We recognise that there is still much to be done before the early promise of graphene becomes reality. The large funding the EU has invested in our vision puts a huge burden of responsibility on our shoulders, and will require us to focus on results, and stay away from hype.Professor Andrea Ferrari
Graphene was selected as one of Europe’s first “Future Emerging technology” flagship programmes, described as the largest research excellence awards in history, earlier this year. Worth a total of €1 billion, the project aims to take graphene and other, related, layered materials from academic laboratories to society. The hope is that, in the future, it will revolutionize industries and stimulate economic growth.
The programme officially started with a kick-off meeting in the Chalmers University of Technology in Gothenburg earlier this month. At the meeting Professor Andre Geim, Nobel-prize winning pioneer of graphene research, was appointed as chair of the Strategic Advisory Council, and Professor Andrea C. Ferrari, director of the Cambridge Graphene Centre, was elected Chair of the Executive Board. Professor Jari Kinaret from Chalmers University of Technology was confirmed as the Director of the Flagship.
During the kick-off meeting, researchers from the Cambridge Graphene Centre presented some of the latest graphene-based devices made in the Centre, in collaboration with industrial partners Novalia, PeL, Cambridge Graphene Platform, CamLase and Aixtron. The exhibition was also visited by The King of Sweden, HM Carl XVI Gustaf.
Professor Ferrari, of the Department of Engineering, said: “The grand challenge for the flagship is to target applications and manufacturing processes, at the same time broadening research to other two-dimensional materials and hybrid systems. The integration of these new materials could bring a new dimension to future technologies, creating faster, thinner, stronger and more flexible broadband devices.”

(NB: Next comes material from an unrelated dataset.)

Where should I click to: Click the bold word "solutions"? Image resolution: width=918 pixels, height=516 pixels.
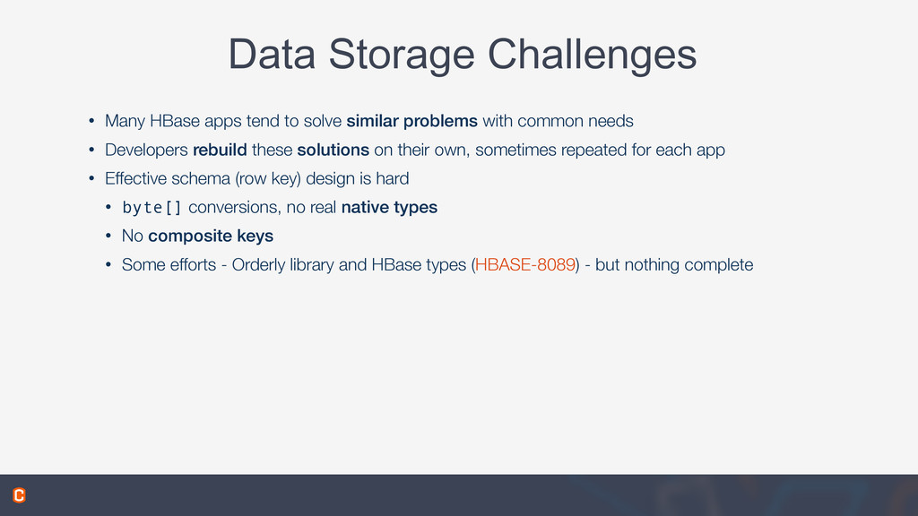tap(333, 150)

“We recognise that there is still much to be done before the early promise of graphene becomes reality. The large funding the EU has invested in our vision puts a huge burden of responsibility on our shoulders, and will require us to focus on results, and stay away from hype.”

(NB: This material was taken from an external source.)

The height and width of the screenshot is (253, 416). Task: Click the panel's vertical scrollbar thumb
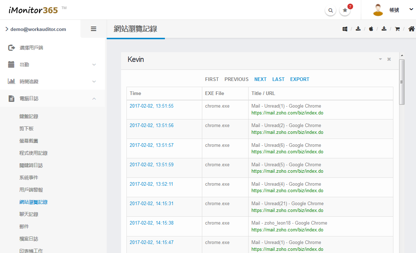click(402, 82)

The voyage of Graphene Flagship is divided into two separate phases: a 30-month ramp-up phase under the 7th Framework Programme (1 October 2013 - 31 March 2016) with a total European Commission funding of €54 million, and a steady-state phase under the Horizon 2020 programme, starting 1 April 2016, with expected European Commission funding of €50 million per year. The consortium of Graphene Flagship initially includes 75 academic and industrial partners in 17 European countries. The consortium will be expanded with another 20-30 groups through an Open Call, to be issued in November 2013, which will further strengthen the engineering aspects of the Graphene Flagship. Parallel to this, other work will be performed among EU member states and associated nations, to co-ordinate national funding initiatives on graphene, complementing the Flagship funding from the European Commission.